> [Problem]:
Convert every line of the rows below into a JSON list of strings, one string per line, and leave out the blank lines.

> [Exercise inputs]:
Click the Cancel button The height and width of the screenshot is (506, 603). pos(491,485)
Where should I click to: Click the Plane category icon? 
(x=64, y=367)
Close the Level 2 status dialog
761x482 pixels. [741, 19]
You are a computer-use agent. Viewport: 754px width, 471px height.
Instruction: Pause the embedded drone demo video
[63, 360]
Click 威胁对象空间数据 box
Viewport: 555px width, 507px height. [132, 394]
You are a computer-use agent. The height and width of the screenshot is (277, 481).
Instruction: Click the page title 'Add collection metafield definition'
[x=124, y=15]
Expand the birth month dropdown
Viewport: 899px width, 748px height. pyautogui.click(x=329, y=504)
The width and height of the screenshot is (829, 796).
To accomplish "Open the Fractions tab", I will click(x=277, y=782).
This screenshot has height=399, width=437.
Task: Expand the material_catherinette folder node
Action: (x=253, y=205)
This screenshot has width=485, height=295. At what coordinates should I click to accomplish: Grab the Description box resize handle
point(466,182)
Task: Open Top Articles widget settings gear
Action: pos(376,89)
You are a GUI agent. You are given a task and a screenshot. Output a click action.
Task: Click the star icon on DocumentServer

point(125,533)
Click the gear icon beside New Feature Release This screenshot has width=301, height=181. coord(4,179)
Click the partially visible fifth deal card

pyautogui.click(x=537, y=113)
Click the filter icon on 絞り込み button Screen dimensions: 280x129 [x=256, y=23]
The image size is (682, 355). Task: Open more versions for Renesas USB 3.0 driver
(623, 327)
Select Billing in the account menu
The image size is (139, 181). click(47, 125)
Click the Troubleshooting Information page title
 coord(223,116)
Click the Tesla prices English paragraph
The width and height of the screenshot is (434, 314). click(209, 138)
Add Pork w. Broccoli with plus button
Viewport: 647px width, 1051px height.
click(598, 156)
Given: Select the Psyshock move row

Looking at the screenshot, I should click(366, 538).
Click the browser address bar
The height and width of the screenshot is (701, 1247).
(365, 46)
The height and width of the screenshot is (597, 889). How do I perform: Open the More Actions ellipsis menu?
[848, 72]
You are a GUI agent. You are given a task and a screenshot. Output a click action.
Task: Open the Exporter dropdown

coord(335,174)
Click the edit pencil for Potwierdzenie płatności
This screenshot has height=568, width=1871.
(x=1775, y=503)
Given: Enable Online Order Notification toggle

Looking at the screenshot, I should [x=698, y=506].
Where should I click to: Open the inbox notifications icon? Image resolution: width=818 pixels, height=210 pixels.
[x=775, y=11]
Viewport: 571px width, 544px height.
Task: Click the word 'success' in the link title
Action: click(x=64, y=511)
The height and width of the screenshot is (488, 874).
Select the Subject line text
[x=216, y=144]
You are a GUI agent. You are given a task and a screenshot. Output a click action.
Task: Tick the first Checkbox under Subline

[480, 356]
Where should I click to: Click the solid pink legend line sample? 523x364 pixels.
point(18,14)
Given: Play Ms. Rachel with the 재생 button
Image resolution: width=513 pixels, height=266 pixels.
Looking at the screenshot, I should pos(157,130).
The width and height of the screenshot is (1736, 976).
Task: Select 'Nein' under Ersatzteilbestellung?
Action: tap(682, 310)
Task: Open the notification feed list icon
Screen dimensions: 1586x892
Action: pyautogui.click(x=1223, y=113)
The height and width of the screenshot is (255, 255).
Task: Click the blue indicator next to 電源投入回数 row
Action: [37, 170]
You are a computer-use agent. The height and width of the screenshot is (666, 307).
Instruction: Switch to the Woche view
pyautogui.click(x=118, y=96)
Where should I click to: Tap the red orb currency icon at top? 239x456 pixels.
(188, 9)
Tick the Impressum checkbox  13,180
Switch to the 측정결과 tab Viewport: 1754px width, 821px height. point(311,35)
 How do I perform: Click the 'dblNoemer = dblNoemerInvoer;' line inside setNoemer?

> [Written response]:
[
  "Click the Cancel button The height and width of the screenshot is (506, 603). pos(491,485)",
  "Where should I click to: Click the Plane category icon? ",
  "(x=64, y=367)",
  "Close the Level 2 status dialog",
  "761x482 pixels. [741, 19]",
  "You are a computer-use agent. Viewport: 754px width, 471px height.",
  "Instruction: Pause the embedded drone demo video",
  "[63, 360]",
  "Click 威胁对象空间数据 box",
  "Viewport: 555px width, 507px height. [132, 394]",
  "You are a computer-use agent. The height and width of the screenshot is (277, 481).",
  "Instruction: Click the page title 'Add collection metafield definition'",
  "[x=124, y=15]",
  "Expand the birth month dropdown",
  "Viewport: 899px width, 748px height. pyautogui.click(x=329, y=504)",
  "The width and height of the screenshot is (829, 796).",
  "To accomplish \"Open the Fractions tab\", I will click(x=277, y=782).",
  "This screenshot has height=399, width=437.",
  "Task: Expand the material_catherinette folder node",
  "Action: (x=253, y=205)",
  "This screenshot has width=485, height=295. At what coordinates should I click to accomplish: Grab the Description box resize handle",
  "point(466,182)",
  "Task: Open Top Articles widget settings gear",
  "Action: pos(376,89)",
  "You are a GUI agent. You are given a task and a screenshot. Output a click action.",
  "Task: Click the star icon on DocumentServer",
  "point(125,533)",
  "Click the gear icon beside New Feature Release This screenshot has width=301, height=181. coord(4,179)",
  "Click the partially visible fifth deal card",
  "pyautogui.click(x=537, y=113)",
  "Click the filter icon on 絞り込み button Screen dimensions: 280x129 [x=256, y=23]",
  "The image size is (682, 355). Task: Open more versions for Renesas USB 3.0 driver",
  "(623, 327)",
  "Select Billing in the account menu",
  "The image size is (139, 181). click(47, 125)",
  "Click the Troubleshooting Information page title",
  " coord(223,116)",
  "Click the Tesla prices English paragraph",
  "The width and height of the screenshot is (434, 314). click(209, 138)",
  "Add Pork w. Broccoli with plus button",
  "Viewport: 647px width, 1051px height.",
  "click(598, 156)",
  "Given: Select the Psyshock move row",
  "Looking at the screenshot, I should click(366, 538).",
  "Click the browser address bar",
  "The height and width of the screenshot is (701, 1247).",
  "(365, 46)",
  "The height and width of the screenshot is (597, 889). How do I perform: Open the More Actions ellipsis menu?",
  "[848, 72]",
  "You are a GUI agent. You are given a task and a screenshot. Output a click action.",
  "Task: Open the Exporter dropdown",
  "coord(335,174)",
  "Click the edit pencil for Potwierdzenie płatności",
  "This screenshot has height=568, width=1871.",
  "(x=1775, y=503)",
  "Given: Enable Online Order Notification toggle",
  "Looking at the screenshot, I should [x=698, y=506].",
  "Where should I click to: Open the inbox notifications icon? Image resolution: width=818 pixels, height=210 pixels.",
  "[x=775, y=11]",
  "Viewport: 571px width, 544px height.",
  "Task: Click the word 'success' in the link title",
  "Action: click(x=64, y=511)",
  "The height and width of the screenshot is (488, 874).",
  "Select the Subject line text",
  "[x=216, y=144]",
  "You are a GUI agent. You are given a task and a screenshot. Output a click action.",
  "Task: Tick the first Checkbox under Subline",
  "[480, 356]",
  "Where should I click to: Click the solid pink legend line sample? 523x364 pixels.",
  "point(18,14)",
  "Given: Play Ms. Rachel with the 재생 button",
  "Image resolution: width=513 pixels, height=266 pixels.",
  "Looking at the screenshot, I should pos(157,130).",
  "The width and height of the screenshot is (1736, 976).",
  "Task: Select 'Nein' under Ersatzteilbestellung?",
  "Action: tap(682, 310)",
  "Task: Open the notification feed list icon",
  "Screen dimensions: 1586x892",
  "Action: pyautogui.click(x=1223, y=113)",
  "The height and width of the screenshot is (255, 255).",
  "Task: Click the blue indicator next to 電源投入回数 row",
  "Action: [37, 170]",
  "You are a computer-use agent. The height and width of the screenshot is (666, 307).",
  "Instruction: Switch to the Woche view",
  "pyautogui.click(x=118, y=96)",
  "Where should I click to: Tap the red orb currency icon at top? 239x456 pixels.",
  "(188, 9)",
  "Tick the Impressum checkbox  13,180",
  "Switch to the 측정결과 tab Viewport: 1754px width, 821px height. point(311,35)",
  " How do I perform: Click the 'dblNoemer = dblNoemerInvoer;' line inside setNoemer?"
]